During the air raids on the city in autumn 1944, the extension of the carriage hall was destroyed; There were a total of 51 deaths on the company premises. Operations were suspended until the summer of 1945. The reconstruction of the depot was only completed in 1966 with the restoration of the social rooms. In the course of the reconstruction, the wagon hall was converted to accommodate buses as early as 1951, and a siding was dispensed with.

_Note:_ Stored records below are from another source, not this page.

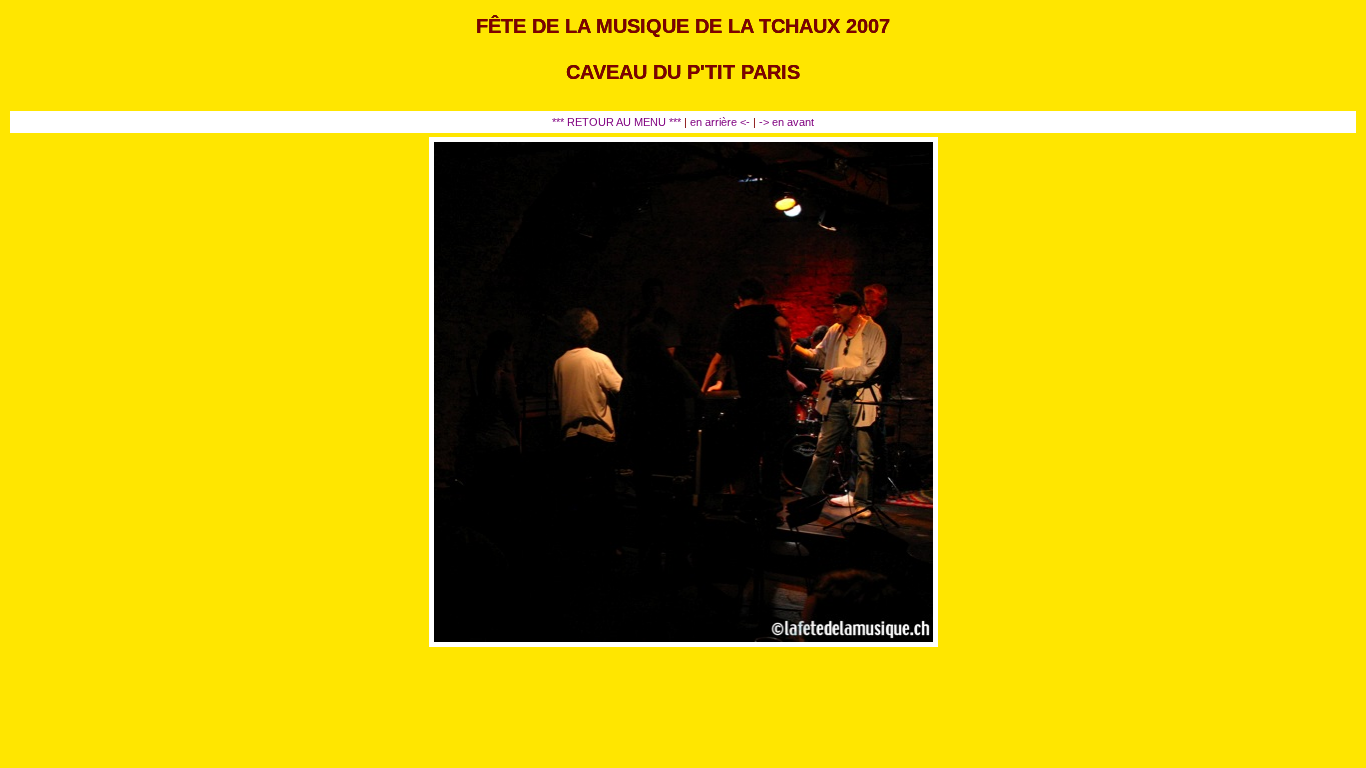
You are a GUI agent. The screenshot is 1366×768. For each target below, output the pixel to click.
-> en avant (786, 122)
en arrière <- (721, 122)
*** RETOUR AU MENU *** (616, 122)
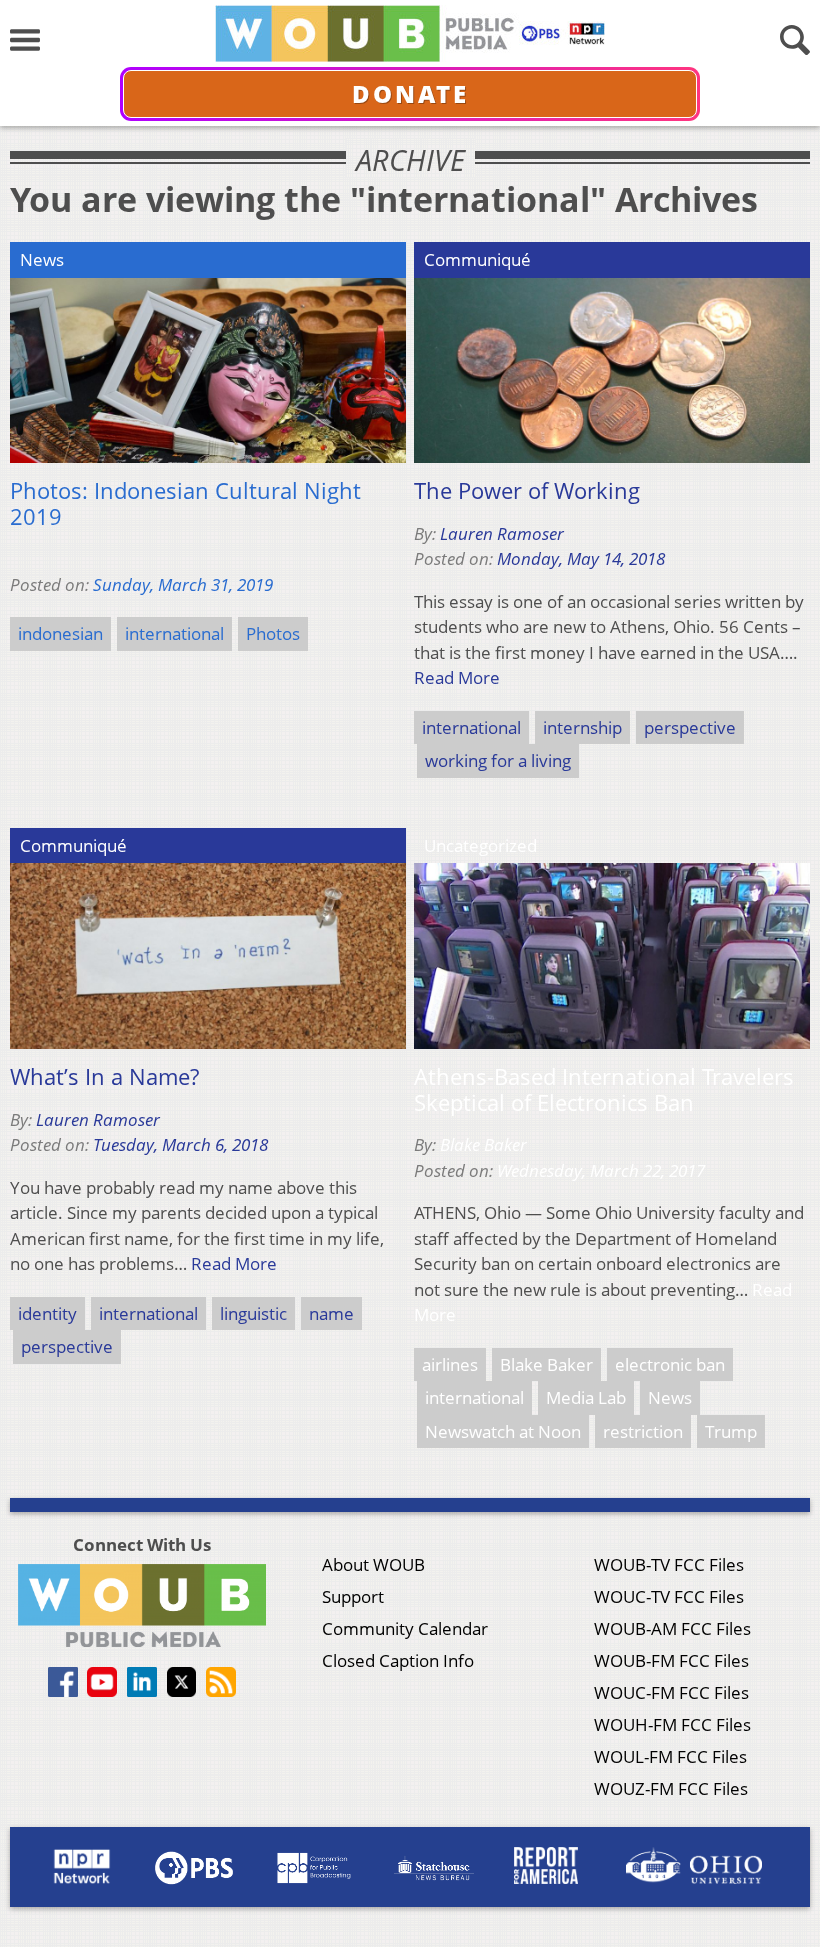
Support (353, 1596)
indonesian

In the 1990s, the former tram depot was converted into a city ​​car park and opened as such in 1998.

Relics

Exhibition boards in Sommerstraße (2010)

The car shed on Sommerstrasse / Uferstrasse was retained as a multi-storey car park. The last remains of the tram track can still be seen on Karlsplatz in front of the Nikolaitor . In front of the former car shed, a section of track was paved again when it was converted into a parking garage in memory of the Eisenach tram. Since September 2010, five panels of a permanent exhibition on the company's history can be viewed there. In some townhouses, hooks and suspensions of the catenary can still be seen along the lines .

literature

  • Eckardt Weber: The tram in Eisenach. Kenning Verlag, Nordhorn 1997, ISBN 3-927587-63-X .
  • Gerhard Bauer and others: Tram archive. Vol. 4: Erfurt / Gera - Halle (Saale) / Dessau area. transpress publishing house for transport, Berlin 1984.
  • Arno Sippel and Heinz Seidel: Festschrift for the 75th anniversary of the tram in Eisenach. Eisenach 1972.

Web links

Commons : Trams in Eisenach  - Collection of pictures, videos and audio files

Individual evidence

  1. On Friday, June 13th, the new historic railcar 257 of the Leipzig electric tram was presented. Tram Museum Leipzig ( Memento from September 10, 2012 in the web archive archive.today ).
  2. ^ Gerhard Bauer and others: Tram archive. Vol. 1: History, technology, operation. transpress publishing house for traffic, Berlin 1983, p. 161.